- _GIVEN INSTRUCTION_
Rewrite the stretch of items from the start through the line containing "[x=539, y=270]" as a Markdown table with the columns Row and Line. Give each line its own numbered row and leave out any blank lines.

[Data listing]
>>>>>

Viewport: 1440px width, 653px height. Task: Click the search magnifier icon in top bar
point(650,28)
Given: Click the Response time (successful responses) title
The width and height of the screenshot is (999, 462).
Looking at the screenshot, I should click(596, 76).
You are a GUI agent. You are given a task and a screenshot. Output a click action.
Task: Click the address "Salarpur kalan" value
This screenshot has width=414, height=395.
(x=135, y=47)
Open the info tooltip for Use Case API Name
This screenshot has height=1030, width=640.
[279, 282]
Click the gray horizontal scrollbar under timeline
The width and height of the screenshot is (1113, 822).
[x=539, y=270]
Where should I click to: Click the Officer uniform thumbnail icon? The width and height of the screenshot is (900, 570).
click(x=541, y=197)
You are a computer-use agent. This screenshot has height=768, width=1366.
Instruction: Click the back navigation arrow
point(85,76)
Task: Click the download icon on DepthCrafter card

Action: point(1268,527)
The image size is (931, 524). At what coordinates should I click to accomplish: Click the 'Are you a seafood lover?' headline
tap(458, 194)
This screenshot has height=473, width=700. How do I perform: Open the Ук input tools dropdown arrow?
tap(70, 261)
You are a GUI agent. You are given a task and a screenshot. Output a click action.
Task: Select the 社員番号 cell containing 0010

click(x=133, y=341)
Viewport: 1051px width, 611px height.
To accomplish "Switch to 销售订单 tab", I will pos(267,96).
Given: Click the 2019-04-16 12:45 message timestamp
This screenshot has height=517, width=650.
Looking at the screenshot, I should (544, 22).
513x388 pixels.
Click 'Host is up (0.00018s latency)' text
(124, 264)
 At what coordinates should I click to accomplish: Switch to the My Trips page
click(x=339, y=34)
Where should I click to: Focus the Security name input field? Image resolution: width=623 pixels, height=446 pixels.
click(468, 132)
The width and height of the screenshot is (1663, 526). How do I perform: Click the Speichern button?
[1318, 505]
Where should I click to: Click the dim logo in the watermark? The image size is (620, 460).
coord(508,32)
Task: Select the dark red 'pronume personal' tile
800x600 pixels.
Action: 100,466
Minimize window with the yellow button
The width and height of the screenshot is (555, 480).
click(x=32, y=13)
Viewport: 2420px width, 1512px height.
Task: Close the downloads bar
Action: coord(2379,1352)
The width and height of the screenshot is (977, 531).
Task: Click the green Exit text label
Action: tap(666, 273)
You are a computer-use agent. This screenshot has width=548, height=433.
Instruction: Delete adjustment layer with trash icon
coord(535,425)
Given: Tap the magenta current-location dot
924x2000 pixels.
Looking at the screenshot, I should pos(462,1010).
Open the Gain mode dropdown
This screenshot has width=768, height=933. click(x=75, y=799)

<<<<<

- _TASK OUTPUT_
| Row | Line |
|---|---|
| 1 | Viewport: 1440px width, 653px height. Task: Click the search magnifier icon in top bar |
| 2 | point(650,28) |
| 3 | Given: Click the Response time (successful responses) title |
| 4 | The width and height of the screenshot is (999, 462). |
| 5 | Looking at the screenshot, I should click(596, 76). |
| 6 | You are a GUI agent. You are given a task and a screenshot. Output a click action. |
| 7 | Task: Click the address "Salarpur kalan" value |
| 8 | This screenshot has width=414, height=395. |
| 9 | (x=135, y=47) |
| 10 | Open the info tooltip for Use Case API Name |
| 11 | This screenshot has height=1030, width=640. |
| 12 | [279, 282] |
| 13 | Click the gray horizontal scrollbar under timeline |
| 14 | The width and height of the screenshot is (1113, 822). |
| 15 | [x=539, y=270] |